Activists think they know the truth about what they're fighting for, but they don't. They act in love, based on fiction. Researchers act in love, based on facts.

I have something to tell you. You may find it surprising, but it's true. Animal rights activists are good people. You read it correctly. I'll repeat it: Animal rights activists are good people. They are kind, loving and concerned members of society, like you and me. They love children. They love the elderly. They love animals, and they treasure our bonds with one another. They live to protect those they believe to be vulnerable, and they will stand up for causes that others choose to ignore. They have a passion for compassion, and they believe that love and kindness are worth fighting for, at all costs. Animal rights activists act in love; so does the research community. Our obsession for improving the lives of animals and people through biomedical research is fundamentally grounded in our unconditional love for all creatures. We also have a passion for compassion. We are the same. And we are different. This is why: Activists think they know the truth about what they're fighting for, but they don't. They act in love, based on fiction. Researchers act in love, based on facts. That's the crux of our difference. Otherwise, we're the same. We've just become so lost in the details of our arguments that we have forgotten the truth that joins us; we all love our animals and we all wish they weren't still necessary for biomedical progress. For now, they are. That is a fact. All claims to the contrary are fiction.

We're surrounded by hordes of animal rights activists of one kind or another. Some are homemakers and professionals who donate money to serve causes that speak to them. Some are journalists and television personalities who shape public opinion to serve causes that speak to them. Some are legislators who influence public policies to serve causes that speak to them. Some activists are soft-spoken and persevering. Some are loud and disruptive. And some are angry and dangerous. Regardless of the variety, all of them are puppets for a force of evil they love and trust, like children abused by their parents. They're told what to believe, and they believe what they're told. Their emotions have been hijacked and their thoughts controlled. They are soldiers for an agenda that is bound to break their kind hearts—an agenda they would never support if their minds were their own. It's an agenda choreographed and directed by a small number of animal rights extremist organizations, and its aim is to separate people from animals completely and permanently. Why?! I have no idea, but it has nothing to do with any sort of genuine love or concern for animals. Extremist factions prey upon the inherent kindness of masses of ordinary people who truly love animals, because they're easy marks for manipulation. They brainwash them and fuel their fury with lies about the treatment of animals in research and other animal interests, to mobilize armies against the survival of animals and people. Activists are created, not born, and they are fundamentally different from extremists. This is why: Activists love animals and people, but they don't know the truth. Extremists love power and money, and they don't care about the truth.

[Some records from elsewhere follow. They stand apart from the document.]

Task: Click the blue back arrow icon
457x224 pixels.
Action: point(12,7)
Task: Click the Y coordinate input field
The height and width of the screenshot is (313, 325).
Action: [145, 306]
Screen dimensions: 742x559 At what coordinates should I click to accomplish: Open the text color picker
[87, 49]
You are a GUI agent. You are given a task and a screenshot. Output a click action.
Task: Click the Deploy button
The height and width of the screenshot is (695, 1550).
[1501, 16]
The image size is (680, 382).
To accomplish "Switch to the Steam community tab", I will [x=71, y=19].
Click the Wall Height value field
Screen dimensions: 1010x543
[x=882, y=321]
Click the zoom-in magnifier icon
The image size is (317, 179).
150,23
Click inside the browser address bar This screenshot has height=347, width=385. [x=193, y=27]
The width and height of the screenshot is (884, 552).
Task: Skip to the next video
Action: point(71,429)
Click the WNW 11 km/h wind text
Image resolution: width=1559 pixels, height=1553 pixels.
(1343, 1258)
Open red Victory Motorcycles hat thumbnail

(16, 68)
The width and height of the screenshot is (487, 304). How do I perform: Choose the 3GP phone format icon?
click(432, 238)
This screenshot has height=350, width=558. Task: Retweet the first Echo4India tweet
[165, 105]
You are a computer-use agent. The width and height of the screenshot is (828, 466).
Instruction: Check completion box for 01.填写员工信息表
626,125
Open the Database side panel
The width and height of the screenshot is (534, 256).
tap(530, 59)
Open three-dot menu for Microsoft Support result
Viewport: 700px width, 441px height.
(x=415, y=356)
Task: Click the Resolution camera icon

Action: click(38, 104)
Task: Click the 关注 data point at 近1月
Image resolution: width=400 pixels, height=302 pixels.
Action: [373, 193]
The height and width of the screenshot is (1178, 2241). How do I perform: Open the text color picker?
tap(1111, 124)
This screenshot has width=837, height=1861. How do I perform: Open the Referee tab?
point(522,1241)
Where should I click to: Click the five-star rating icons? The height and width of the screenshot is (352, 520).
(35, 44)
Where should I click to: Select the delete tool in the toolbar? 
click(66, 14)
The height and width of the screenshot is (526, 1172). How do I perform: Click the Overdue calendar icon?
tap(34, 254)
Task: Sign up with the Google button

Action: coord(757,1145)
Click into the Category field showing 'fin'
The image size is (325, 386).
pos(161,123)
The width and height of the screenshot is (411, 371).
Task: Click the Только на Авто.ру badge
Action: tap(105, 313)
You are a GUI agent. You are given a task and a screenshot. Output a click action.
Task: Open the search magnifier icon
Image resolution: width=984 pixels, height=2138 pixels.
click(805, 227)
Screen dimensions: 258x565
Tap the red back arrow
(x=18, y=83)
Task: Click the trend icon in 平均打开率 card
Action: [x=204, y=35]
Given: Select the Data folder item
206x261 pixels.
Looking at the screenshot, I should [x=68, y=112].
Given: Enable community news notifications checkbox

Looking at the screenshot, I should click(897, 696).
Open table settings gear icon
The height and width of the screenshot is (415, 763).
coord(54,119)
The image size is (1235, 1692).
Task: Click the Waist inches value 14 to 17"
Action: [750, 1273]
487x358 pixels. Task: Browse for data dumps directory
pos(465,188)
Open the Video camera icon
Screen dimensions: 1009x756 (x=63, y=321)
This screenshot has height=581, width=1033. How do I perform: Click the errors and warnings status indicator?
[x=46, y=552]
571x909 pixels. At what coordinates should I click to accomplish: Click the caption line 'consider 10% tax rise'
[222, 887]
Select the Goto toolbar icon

People believe the first thing they hear. It's human nature. The research community's silence has allowed fiction to come before facts. People don't know the whole truth, and they're fighting to preserve their illusions, to keep from feeling like illusions themselves. I recently viewed an exposé produced by Glenn Beck for “The Blaze” titled “Socialized Science: The Animal Testing Debate,” which featured propaganda from the White Coat Waste Movement (WCWM). The group's spokesman identified the WCWM as “taxpayers' rights activists” and commanded viewers, “Derail the gravy train. When the tax dollars are gone, the animal abusers are gone.” The producers billed WCWM as a movement “uniting conservatives and liberals”; it was a sickening carnival of agendas. The episode was rife with disturbing footage from yesteryear, interwoven with blatant mischaracterizations of the work done to benefit human and animal health today. The most inane line in the piece came from a physician of preventative and internal medicine who stated, “As a doctor, I never use data from animal studies to guide my clinical decisions about humans.” Seriously?! Virtually everything EVERY doctor knows and shares with his patients was informed by animal-based research! This incontrovertible fact wasn't shared with the audience—extremist cinema at its finest.

Extremists are born evil, but they are outnumbered. Activists are born loving. They are hard-wired to defend compassion for all creatures, and they will never back down. Let's give them facts to defend, before they destroy us all with fiction.